◆ **SET PROBLEM**
Repeat word for word the stretch of the listing from the line containing "Open the listing title ending in W3066164" through the line containing "This screenshot has width=192, height=156.", both included, and nothing else.

# RECORDS SUPPLIED start

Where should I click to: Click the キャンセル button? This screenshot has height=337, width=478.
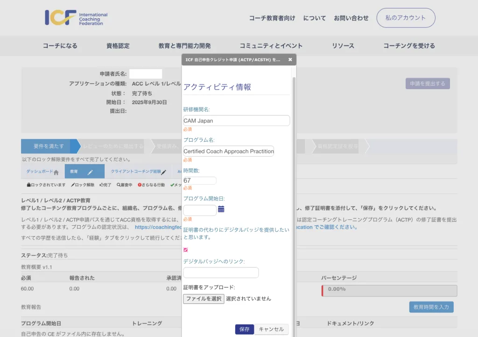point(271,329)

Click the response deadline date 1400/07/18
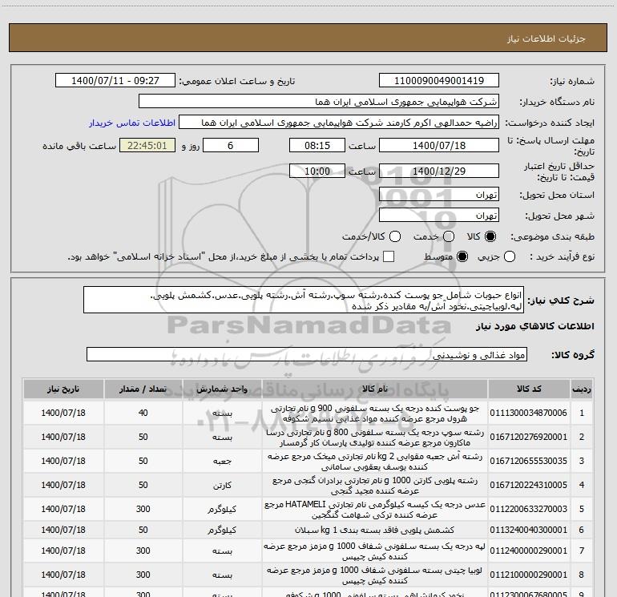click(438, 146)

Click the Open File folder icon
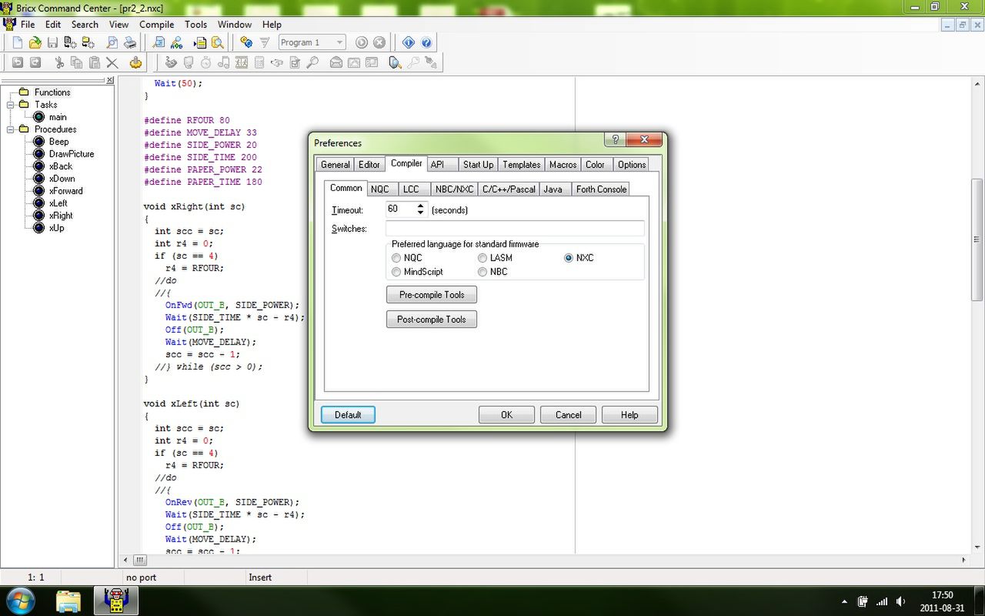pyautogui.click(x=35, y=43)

# RECORDS SUPPLIED end
# RECORDS SUPPLIED start

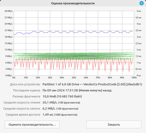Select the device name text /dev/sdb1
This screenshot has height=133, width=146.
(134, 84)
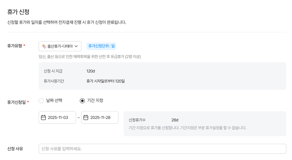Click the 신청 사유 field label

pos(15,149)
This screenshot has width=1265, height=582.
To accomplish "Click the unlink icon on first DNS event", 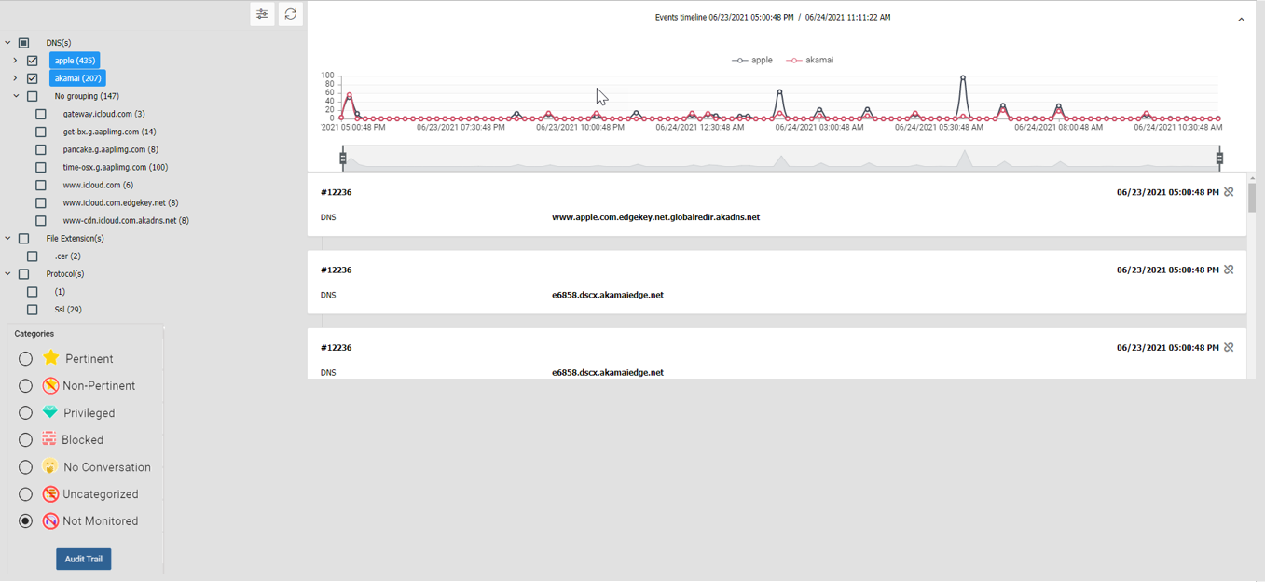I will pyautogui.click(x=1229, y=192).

# RECORDS SUPPLIED end
# RECORDS SUPPLIED start

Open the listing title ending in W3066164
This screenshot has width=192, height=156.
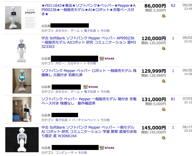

# RECORDS SUPPLIED end

◆ **RESPONSE TO THIS EXERCISE**
Open the listing title ending in W3066164
This screenshot has width=192, height=156.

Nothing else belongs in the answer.